DATA TO USE —
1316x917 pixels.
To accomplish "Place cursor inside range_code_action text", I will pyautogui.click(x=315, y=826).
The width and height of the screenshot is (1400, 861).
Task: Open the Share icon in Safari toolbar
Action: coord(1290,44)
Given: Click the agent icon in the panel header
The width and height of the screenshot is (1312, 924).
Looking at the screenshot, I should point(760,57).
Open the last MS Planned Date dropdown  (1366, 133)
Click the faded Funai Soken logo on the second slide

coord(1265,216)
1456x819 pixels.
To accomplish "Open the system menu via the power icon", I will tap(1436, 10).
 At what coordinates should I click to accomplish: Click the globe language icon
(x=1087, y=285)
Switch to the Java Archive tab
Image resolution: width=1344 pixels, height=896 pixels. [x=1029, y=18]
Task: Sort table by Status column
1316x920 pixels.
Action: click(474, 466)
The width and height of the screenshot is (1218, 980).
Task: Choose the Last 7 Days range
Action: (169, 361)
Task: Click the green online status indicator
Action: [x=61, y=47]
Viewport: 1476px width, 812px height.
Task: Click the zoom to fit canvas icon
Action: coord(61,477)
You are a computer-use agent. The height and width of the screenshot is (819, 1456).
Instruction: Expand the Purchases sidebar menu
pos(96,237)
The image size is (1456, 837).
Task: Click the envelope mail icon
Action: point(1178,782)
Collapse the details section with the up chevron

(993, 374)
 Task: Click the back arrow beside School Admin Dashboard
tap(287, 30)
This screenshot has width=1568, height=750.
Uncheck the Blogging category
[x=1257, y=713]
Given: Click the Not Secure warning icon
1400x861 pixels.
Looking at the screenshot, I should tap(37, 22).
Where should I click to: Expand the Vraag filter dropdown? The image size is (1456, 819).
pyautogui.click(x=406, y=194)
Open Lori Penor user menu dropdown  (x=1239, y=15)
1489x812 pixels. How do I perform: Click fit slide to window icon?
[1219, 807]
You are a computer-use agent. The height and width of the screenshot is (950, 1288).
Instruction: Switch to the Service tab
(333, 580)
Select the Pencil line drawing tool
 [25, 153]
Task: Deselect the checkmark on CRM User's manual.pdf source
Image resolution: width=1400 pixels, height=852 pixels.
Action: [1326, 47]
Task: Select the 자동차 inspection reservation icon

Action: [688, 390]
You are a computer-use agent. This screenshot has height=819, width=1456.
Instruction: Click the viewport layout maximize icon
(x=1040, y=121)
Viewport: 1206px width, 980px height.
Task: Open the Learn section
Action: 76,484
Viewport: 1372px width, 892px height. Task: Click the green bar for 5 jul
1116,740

WORK INSTRUCTION —
Wherever the string "agent" is found in the listing above, copy the line that contains it.

RESPONSE BELOW —
Given: Click the agent icon in the panel header
You are a computer-use agent. The height and width of the screenshot is (819, 1456).
You are a computer-use agent. The height and width of the screenshot is (950, 1288).
You are a computer-use agent. This screenshot has height=819, width=1456.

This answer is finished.